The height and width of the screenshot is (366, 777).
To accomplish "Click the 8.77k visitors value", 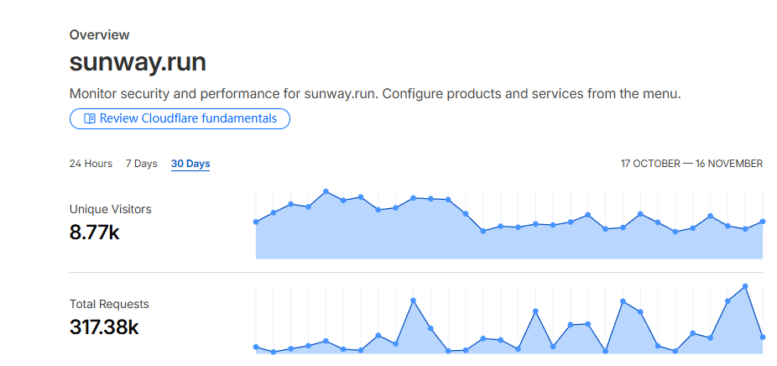I will tap(95, 233).
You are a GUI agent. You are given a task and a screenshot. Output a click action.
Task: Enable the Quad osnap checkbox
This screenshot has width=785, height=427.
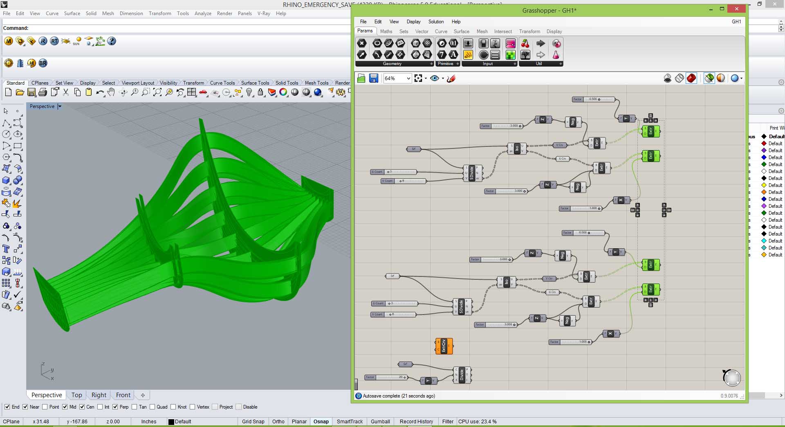coord(153,407)
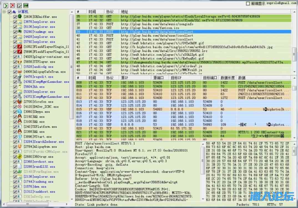Sort the packet list by 源IP column header
Screen dimensions: 298x208
coord(125,78)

****************************************

Activity
Everything from the line with "You are a GUI" through the last line above should be reproduced exactly, both ends included; pictures must be omitted.

Reply
You are a GUI agent. You are given a task and a screenshot. Output a click action.
Task: Enable the Quad osnap checkbox
This screenshot has width=785, height=427.
coord(153,407)
Sort the packet list by 源IP column header
Screen dimensions: 298x208
coord(125,78)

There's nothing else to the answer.